Media Therapy is flexible because it only uses media as a catalyst … as a launching pad for discussion and revelation. It takes something people do already on their own for pleasure and offers a way of making it more enlightening and therapeutic.

This project is active therapy and also a demonstration of a therapeutic modality. Dr Song is both a student and a teacher in this regard.

From the therapeutic standpoint this project is about Dr Song and how she sees herself and her life through a process of analyzing her responses to an artistic medium.

Remember that it’s not for you or anyone to judge or criticize how someone else feels about art and certainly not how someone processes their own feelings regarding the art they view. Media Therapy is NOT about the content being viewed, it’s about the person viewing it. Your opinions about the media are just as irrelevant and inappropriate as any opinions you may have about someone else’s life experience.

As an outside viewer, you are bearing witness to someone attempting to become a better, more self-aware, and more enlightened person through the process of therapy.

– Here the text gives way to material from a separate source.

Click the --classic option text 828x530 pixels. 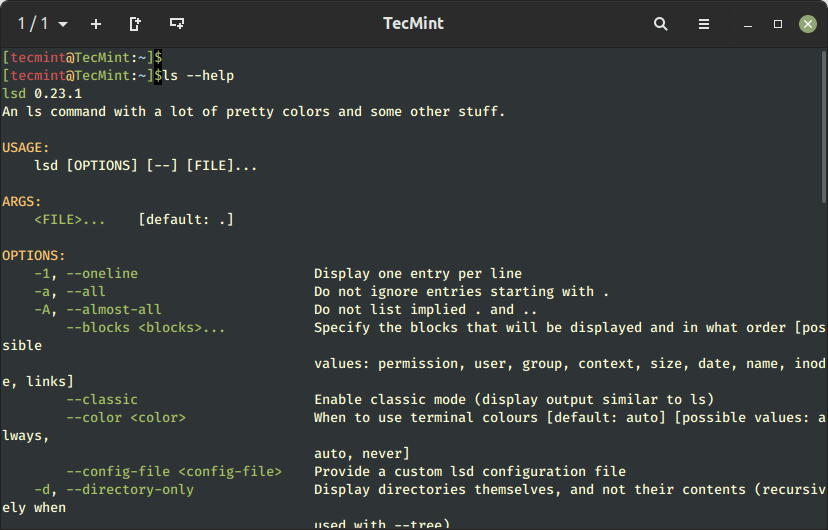click(x=102, y=400)
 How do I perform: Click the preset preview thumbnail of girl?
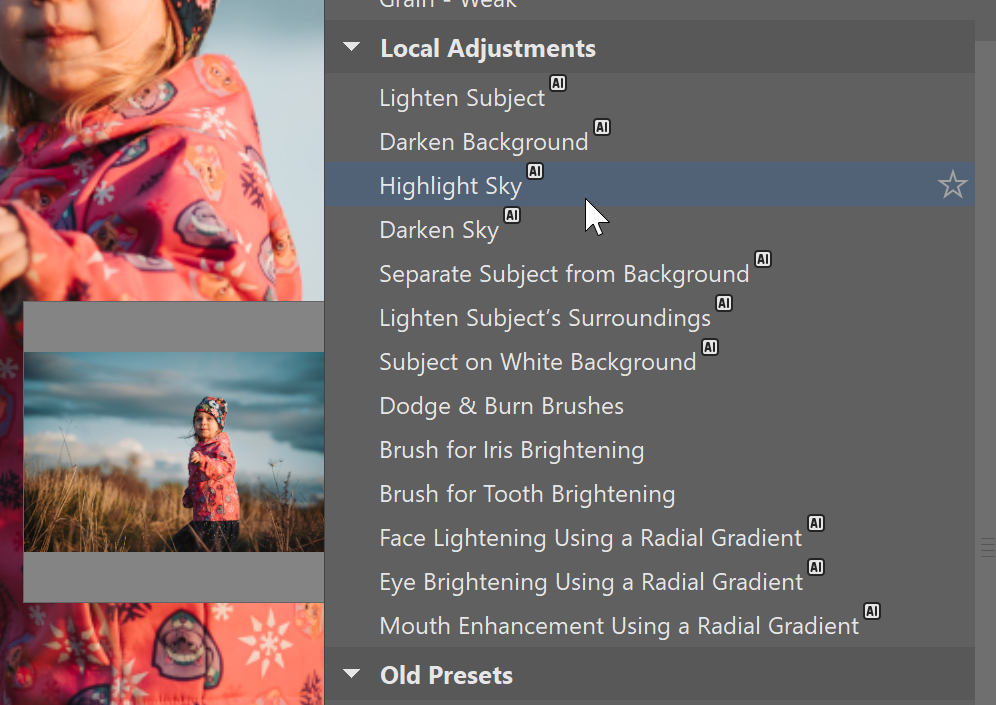174,452

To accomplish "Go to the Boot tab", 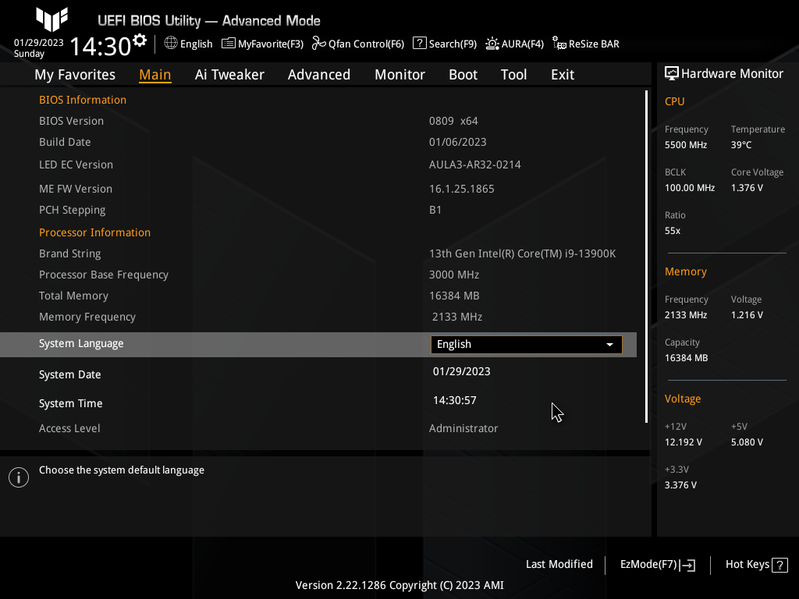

There is absolutely nothing negative about that desire or process. If you have anger or negative feelings while watching someone’s therapeutic process of analyzing her own feelings, then you should spend more time offline examining your own triggers and transference; that is, what you are injecting of yourself into what you watch; exactly what this project is meant to examine.

This project will not be very enjoyable for you if you’re only interested in how Dr Song sees a show you’re a fan of or have opinions on so you can seek validation for your own feelings or to find fault with someone else’s. This project isn’t about how you feel about anything, it’s about how someone else feels about themselves.  Learn to recognize and set aside your own transference, validation seeking, and inappropriate levels of self-importance and enjoy the content for what it’s really about: someone else’s life and experiences, not your own.

There is ALWAYS something to be gained from understanding how different people see media and why, how different people see the world, how they understand themselves and their place in it. It just comes down to if you are able to get out of your own way to see value in, and being able to appreciate, other people’s experiences, lessons, and hard-earned wisdom.

In understanding others, you can learn even more about yourself.
In understanding yourself, you can learn even more about others.